One was  Not Without My Daughter where Sally Field tries to escape her  husband’s  tyrannical family and the other was  the same film’s unofficial Bollywood remake Shakti where Karisma Kapoor tries to flee from her demented  father-in-law with her child.

Kindred is  more creepy than both the above films. Its whiplash  suspense is constantly ‘choler’-coordinated.  The heroine  Charlotte(Tamara Lawrance, superbly clued-in to the fright rites) is seen to be seething in rage all the time , as  her despotic mother-in-law(the brilliant Fiona Shaw) pumps  up the  angst to an  unbearable degree.

As  Charlotte’s confinement  grows  more  intense  the script coils  and recoils its tentacles  around her  predicament without  preening or  gloating in  the way horror movies generally do, deriving a  perverse pleasure  in the protagonist’s  fears. More than the horror of being held against her  will it is the whole class difference that  underlines  Charlotte’s  immediate  horror which  frightens  us.

That Charlotte is black immediately puts her in a specially  vulnerable  position  vis a vis her snobbish  upperclass mother-in-law . There is a lengthy  monologue  of  the mother-in-law where she  tells  Charlotte that her dead son always liked chasing animals. The  racial subtext  of this horrifying   monologue is  not lost  on the audience.
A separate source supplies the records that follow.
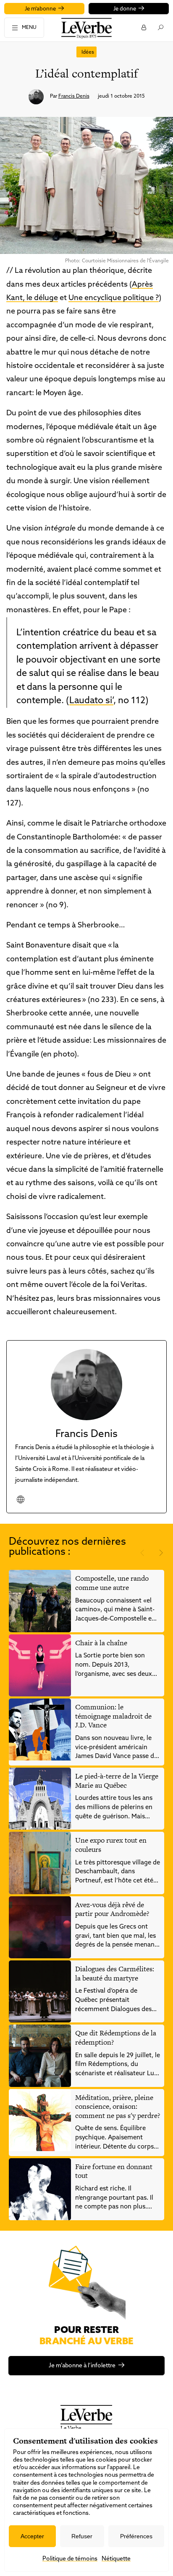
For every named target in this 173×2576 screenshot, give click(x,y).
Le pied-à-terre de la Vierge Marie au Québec (116, 1780)
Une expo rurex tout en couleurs (111, 1844)
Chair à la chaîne (101, 1643)
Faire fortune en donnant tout (113, 2171)
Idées (87, 52)
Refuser (81, 2536)
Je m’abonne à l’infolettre (82, 2366)
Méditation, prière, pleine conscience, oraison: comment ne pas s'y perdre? (117, 2106)
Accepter (32, 2536)
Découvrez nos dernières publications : (67, 1547)
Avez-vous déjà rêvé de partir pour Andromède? (112, 1909)
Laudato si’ (91, 700)
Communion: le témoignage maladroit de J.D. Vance (113, 1716)
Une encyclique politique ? (113, 298)
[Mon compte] (143, 27)
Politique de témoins (69, 2559)
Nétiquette (116, 2559)
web (20, 1499)
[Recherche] (160, 27)
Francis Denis (73, 96)
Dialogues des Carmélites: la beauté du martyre (114, 1973)
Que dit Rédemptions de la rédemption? (115, 2037)
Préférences (136, 2536)
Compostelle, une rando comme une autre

 This  upperclass British  woman whose beloved son  married  beneath  him will take revenge with the help of  her  other morally dithering  son(the  adept Jack Lowden). As  the mother-in-law’s intentions grow nakedly  clear, the  plot gets progressively  submissive to  the habitual suspense  tropes, like a bestfreind who betrays  Charlotte, a seemingly sympathetic doctor(played by a Pakistani British actress Kiran Sonia  Sawar) who  squeals  on Charlotte , etc.

Then there is  her brother-in-law whom Charlotte  begins to manipulate to her own advantage. These are tawdry tricks of terror from  horror films  that this  refined representation of the genre  could have  avoided. But then maybe the  director  shares Charlotte’s aversion for refinement as defined by British class definitions.

What remains in Kindred is  still  strong and  powerful.  The three central  performances are exceptional. The way Fiona Shaw  takes on Tamara Lawrance is  not just believable it is  intimidating. At heart this is one one Saas-Bahu drama, albeit one that we  didn’t see coming.